We got to ask De Robertis about topics like political power in her books, Pride month traditions, writing advice, and how she’s taking time for herself these days and during Pride month.
Reading Group Center: Both Cantoras and The President and the Frog deal with political power at their core. What draws you to this topic and how does writing about it help you make sense of our world?
Carolina De Robertis: Political power is an endlessly intriguing concept, one that at its core taps into almost everything else: freedom, agency, healing, joy, the risks we take, the dreams we hold, the possibilities and limits of social change. For those of us on societal margins, the intersection of political power with intimate life isn’t an abstract concept; it’s a lived reality. How do we live radiantly when the world seems bent on our erasure? How do we cultivate the world we want to see? I am always inside these questions, just as I am always breathing. My greatest hope as a writer is that the explorations will resonate for others, too.
RGC: Do you have any Pride Month traditions? Will you be celebrating any differently this year?
CDR: My wife and I always kick off Pride month with our wedding anniversary, which this year marks nineteen years since we tied the knot before it was legal anywhere in the country. Since we had children, we’ve gravitated toward a family-friendly Pride Sunday barbecue in our yard with chosen family. Before the pandemic, it was a big, raucous intergenerational party.
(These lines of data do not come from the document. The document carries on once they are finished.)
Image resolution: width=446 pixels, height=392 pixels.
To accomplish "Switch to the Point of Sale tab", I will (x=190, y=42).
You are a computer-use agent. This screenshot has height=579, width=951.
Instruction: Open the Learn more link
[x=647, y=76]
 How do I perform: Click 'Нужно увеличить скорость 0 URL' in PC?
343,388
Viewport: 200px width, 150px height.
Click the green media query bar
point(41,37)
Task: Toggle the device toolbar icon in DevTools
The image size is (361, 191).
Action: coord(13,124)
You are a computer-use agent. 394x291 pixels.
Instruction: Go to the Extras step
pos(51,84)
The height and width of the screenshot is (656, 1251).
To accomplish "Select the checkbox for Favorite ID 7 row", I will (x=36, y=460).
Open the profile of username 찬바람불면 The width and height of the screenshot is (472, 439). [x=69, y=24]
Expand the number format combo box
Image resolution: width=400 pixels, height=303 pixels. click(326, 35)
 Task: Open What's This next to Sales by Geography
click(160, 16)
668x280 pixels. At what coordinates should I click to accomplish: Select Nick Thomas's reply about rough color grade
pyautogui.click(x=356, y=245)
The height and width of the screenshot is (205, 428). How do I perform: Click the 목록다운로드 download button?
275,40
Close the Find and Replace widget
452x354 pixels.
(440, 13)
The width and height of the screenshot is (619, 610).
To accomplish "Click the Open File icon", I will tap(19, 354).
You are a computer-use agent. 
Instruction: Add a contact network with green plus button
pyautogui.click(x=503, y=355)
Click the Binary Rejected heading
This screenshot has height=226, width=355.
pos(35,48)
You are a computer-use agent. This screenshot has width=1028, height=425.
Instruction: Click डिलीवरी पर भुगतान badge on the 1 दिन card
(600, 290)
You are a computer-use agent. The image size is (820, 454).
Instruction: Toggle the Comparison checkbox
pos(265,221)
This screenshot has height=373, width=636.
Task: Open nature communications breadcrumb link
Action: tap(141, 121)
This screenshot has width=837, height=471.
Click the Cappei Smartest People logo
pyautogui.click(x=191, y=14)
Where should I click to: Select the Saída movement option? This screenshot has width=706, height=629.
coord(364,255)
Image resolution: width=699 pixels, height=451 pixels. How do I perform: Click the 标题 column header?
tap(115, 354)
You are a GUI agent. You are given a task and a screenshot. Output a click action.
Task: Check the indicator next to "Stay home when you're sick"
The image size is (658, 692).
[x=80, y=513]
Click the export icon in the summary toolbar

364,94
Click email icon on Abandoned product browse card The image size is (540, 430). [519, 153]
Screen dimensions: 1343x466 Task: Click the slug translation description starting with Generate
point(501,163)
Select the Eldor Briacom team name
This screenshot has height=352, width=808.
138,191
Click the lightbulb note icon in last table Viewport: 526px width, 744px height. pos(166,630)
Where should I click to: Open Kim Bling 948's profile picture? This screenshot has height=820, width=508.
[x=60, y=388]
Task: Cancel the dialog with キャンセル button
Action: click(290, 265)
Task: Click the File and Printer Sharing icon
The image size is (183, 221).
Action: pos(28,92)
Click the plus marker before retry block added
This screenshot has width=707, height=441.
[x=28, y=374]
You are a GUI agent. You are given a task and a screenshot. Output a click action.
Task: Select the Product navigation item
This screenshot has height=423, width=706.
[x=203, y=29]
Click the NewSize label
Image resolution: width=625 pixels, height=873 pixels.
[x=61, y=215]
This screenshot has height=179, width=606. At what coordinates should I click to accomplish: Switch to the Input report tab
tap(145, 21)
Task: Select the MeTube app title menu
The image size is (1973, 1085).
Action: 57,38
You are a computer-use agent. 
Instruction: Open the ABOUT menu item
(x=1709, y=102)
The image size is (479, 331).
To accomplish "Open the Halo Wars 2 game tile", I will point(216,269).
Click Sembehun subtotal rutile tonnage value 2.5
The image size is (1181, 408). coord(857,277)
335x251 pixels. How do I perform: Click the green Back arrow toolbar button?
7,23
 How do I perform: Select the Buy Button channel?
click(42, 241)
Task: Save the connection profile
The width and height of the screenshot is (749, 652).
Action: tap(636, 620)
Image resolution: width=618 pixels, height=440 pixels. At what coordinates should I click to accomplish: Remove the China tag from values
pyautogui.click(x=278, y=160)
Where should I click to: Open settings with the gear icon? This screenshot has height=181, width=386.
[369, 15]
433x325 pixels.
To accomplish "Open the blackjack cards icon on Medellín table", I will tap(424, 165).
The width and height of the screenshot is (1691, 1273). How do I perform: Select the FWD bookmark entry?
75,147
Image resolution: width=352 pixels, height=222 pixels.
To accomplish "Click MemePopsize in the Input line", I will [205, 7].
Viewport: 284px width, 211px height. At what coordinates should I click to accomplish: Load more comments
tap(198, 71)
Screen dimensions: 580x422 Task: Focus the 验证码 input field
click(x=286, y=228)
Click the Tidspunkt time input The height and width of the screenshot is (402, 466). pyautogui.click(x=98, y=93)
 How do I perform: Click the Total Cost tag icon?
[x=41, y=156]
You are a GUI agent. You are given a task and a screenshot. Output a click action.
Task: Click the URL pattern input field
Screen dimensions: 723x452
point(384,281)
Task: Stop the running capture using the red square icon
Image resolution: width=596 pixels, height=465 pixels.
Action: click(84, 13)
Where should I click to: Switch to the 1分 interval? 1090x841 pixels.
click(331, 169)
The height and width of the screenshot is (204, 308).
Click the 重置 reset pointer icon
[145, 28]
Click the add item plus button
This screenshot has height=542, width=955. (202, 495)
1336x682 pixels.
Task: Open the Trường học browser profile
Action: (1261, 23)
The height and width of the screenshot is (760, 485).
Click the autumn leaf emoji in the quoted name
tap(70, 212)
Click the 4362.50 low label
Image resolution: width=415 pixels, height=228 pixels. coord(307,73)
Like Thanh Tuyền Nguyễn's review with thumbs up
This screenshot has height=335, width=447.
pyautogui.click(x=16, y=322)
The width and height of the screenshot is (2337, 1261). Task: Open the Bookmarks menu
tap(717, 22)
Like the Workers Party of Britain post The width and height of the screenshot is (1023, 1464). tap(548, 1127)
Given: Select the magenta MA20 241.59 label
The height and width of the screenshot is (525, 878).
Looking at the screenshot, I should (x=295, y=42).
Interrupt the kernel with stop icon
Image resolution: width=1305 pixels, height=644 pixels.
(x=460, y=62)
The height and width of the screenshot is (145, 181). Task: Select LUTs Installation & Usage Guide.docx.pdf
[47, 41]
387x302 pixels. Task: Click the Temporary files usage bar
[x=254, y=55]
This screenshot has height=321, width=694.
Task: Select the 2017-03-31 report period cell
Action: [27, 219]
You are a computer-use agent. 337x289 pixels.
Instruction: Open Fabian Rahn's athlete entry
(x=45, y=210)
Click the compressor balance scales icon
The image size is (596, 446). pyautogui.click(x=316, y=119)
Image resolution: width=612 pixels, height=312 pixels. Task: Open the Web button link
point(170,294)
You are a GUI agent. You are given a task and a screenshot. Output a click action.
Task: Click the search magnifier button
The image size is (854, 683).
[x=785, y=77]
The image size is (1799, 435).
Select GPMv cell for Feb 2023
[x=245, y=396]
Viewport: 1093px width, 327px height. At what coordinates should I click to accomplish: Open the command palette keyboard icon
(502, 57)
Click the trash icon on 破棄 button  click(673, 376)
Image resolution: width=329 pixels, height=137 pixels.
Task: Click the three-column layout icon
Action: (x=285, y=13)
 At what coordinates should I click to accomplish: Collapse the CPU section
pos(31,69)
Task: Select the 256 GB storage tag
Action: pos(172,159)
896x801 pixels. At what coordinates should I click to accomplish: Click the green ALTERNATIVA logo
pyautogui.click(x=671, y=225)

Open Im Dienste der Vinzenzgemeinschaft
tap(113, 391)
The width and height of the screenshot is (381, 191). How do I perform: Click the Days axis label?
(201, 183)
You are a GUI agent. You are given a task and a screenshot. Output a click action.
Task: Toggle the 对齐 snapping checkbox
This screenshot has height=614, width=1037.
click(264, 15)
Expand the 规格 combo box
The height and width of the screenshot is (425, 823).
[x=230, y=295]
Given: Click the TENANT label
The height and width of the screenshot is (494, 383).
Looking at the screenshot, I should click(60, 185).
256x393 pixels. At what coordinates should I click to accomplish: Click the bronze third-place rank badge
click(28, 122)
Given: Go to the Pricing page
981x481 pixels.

Our eight-year-old daughter sees Pride as a major national holiday, more festive than the Fourth of July.
RGC: What’s one piece of advice you would give someone looking to write about their identity (or a subject close to home?)
CDR: Read, write, read, write, read, write, rinse, repeat. Keep going. Take risks on the page and find ways to cultivate radical trust—in yourself, in your visions, in what you hope your writing might offer or contribute to the world. Anchor yourself in that radical trust. Sink your roots deep and don’t let go.
RGC: How are you taking time for yourself these days and during Pride month?
CDR: Something strange happened after Pride 2020: the huge rainbow flag in our living room window never came down. My wife and I both found ourselves leaving it there, reigning over the street, perhaps in response to the ongoing brutalities of the Trump regime and the pandemic, as a kind of flag of love and resistance. In the end, we left it up all year. So, we’re super ready for Pride; we never stopped celebrating.
RGC: Favorite snack, song, or show right now?
CDR: With family life at the center during the pandemic, my binge-watching has mainly been kid-friendly. I’ve been thrilled to see Netlflix Original shows for kids that are also fun for adults, and that feature excellent queer and BIPOC characters: Kipo and the Age of Wonderbeasts, Twelve Forever, and The Dragon Prince. The latter made history as the first kids’ TV show featuring a two-mom family—interracial warrior queens, no less! It took my breath away to see it. We can transform the future, one step, one story, one word at a time.